> Exercise brief
Copy the lines of the listing below, from the line containing "Given: Follow the Sign in link" through the end of the listing, inclusive, and keep every character unchanged. Leave the pictures out of your copy.

(Records locating words and elements)
________________

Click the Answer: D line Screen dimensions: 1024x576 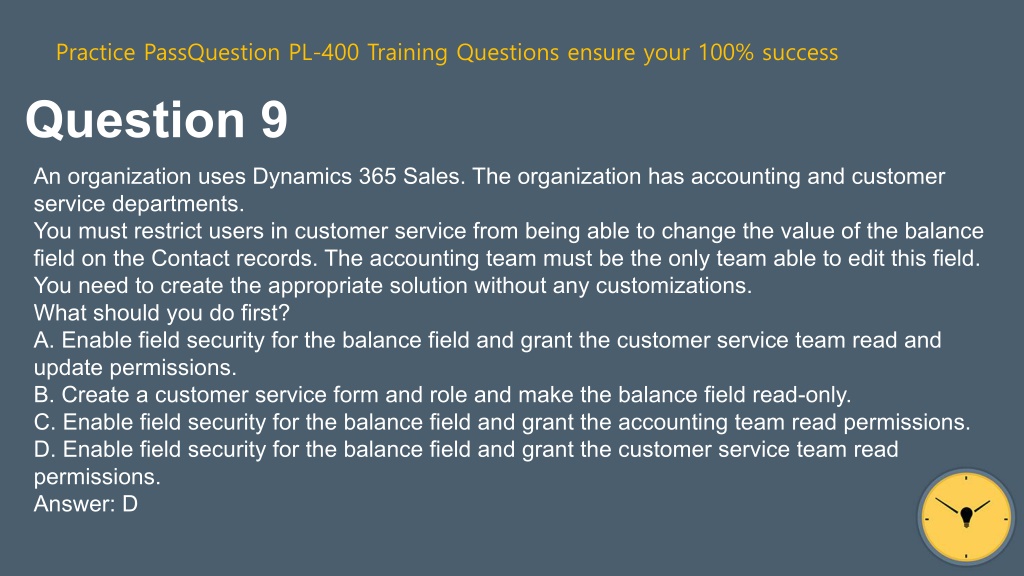pyautogui.click(x=86, y=504)
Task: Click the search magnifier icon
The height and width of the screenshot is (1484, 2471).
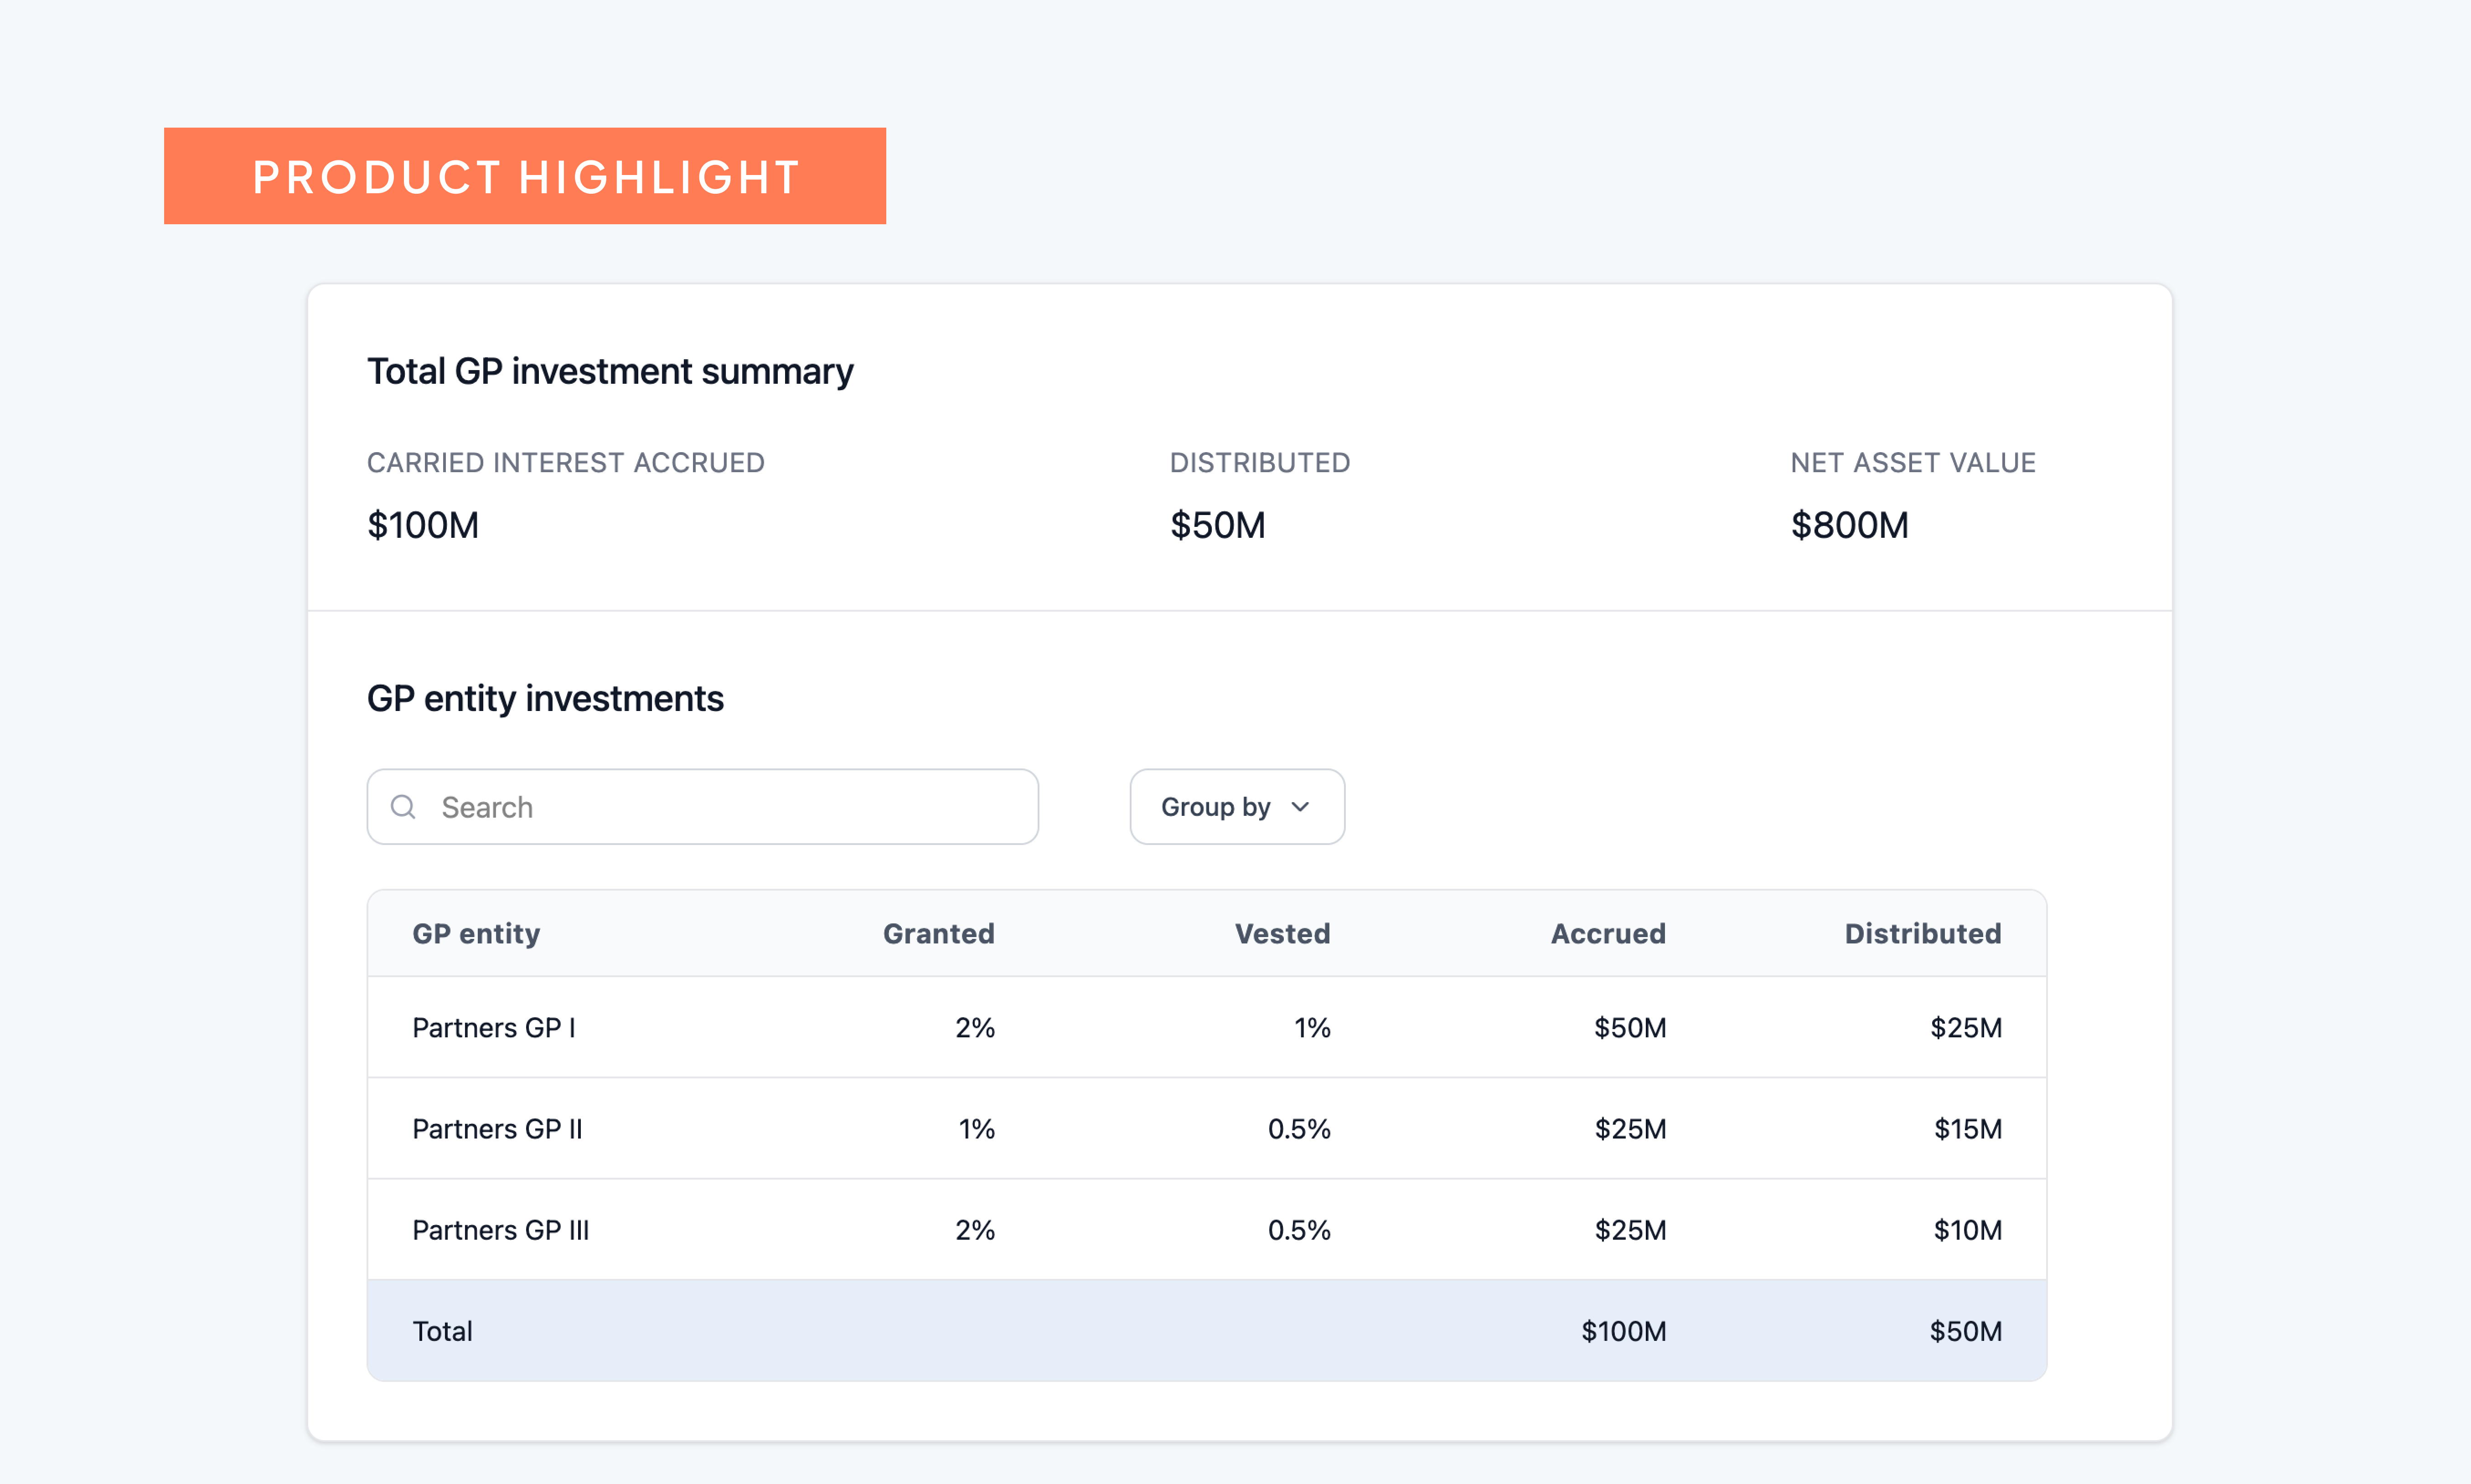Action: (x=403, y=807)
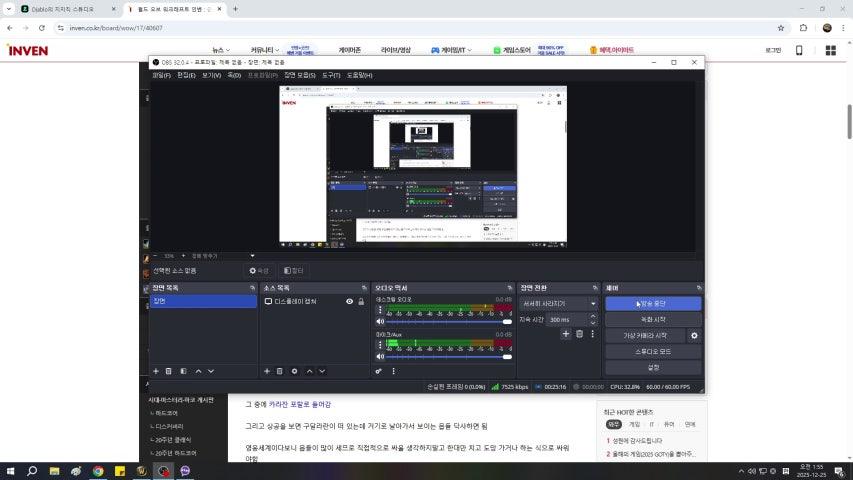Open advanced audio properties gears icon

(379, 371)
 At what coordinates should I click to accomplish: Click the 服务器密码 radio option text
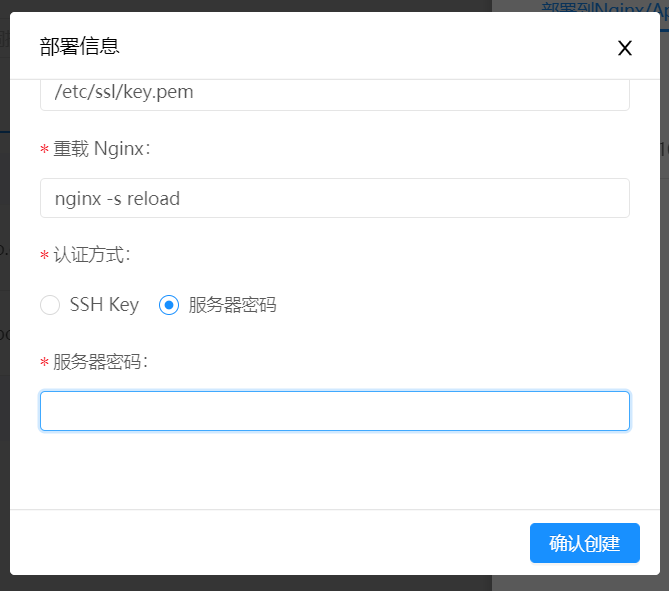coord(232,305)
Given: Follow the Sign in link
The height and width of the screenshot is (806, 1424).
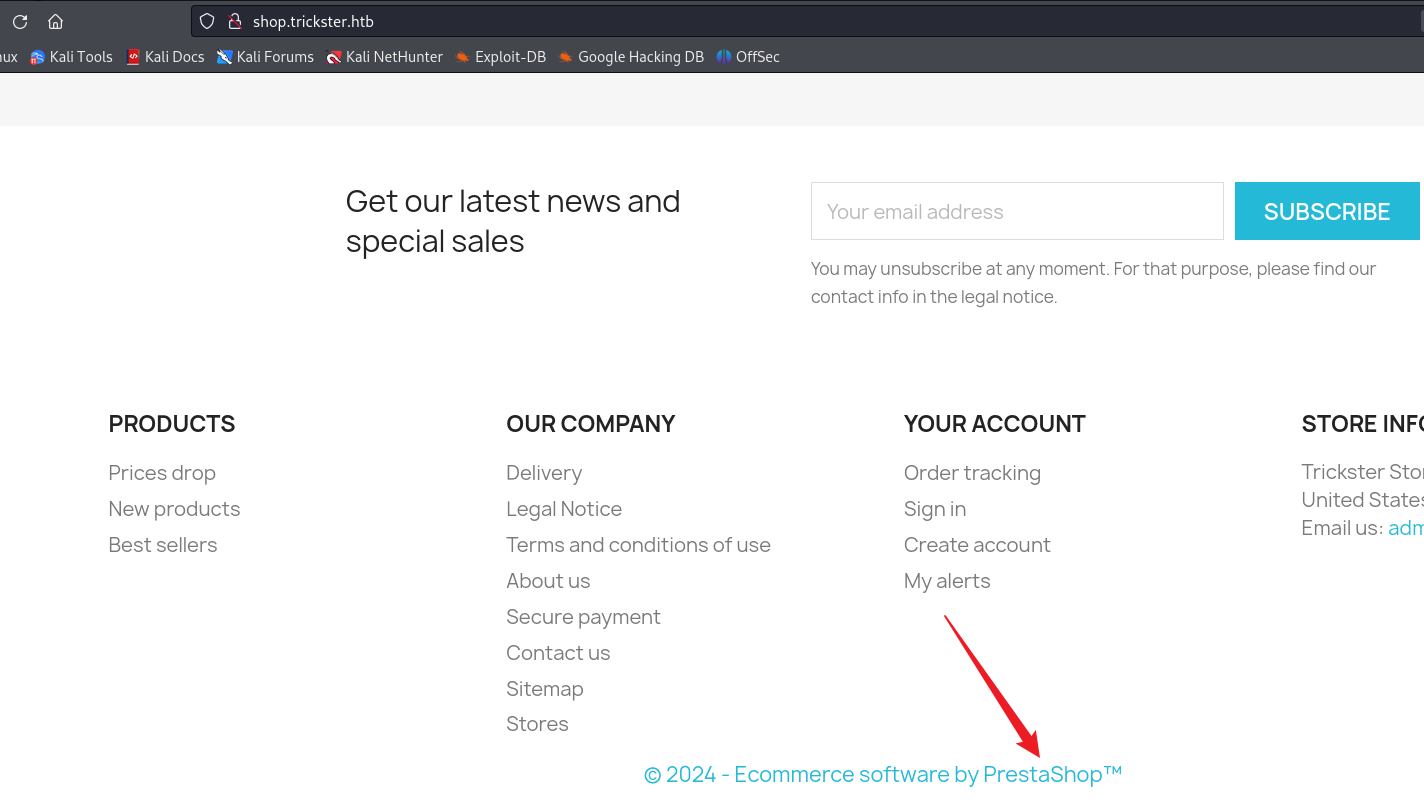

________________

> Full answer
Given: Follow the Sign in link
The height and width of the screenshot is (806, 1424).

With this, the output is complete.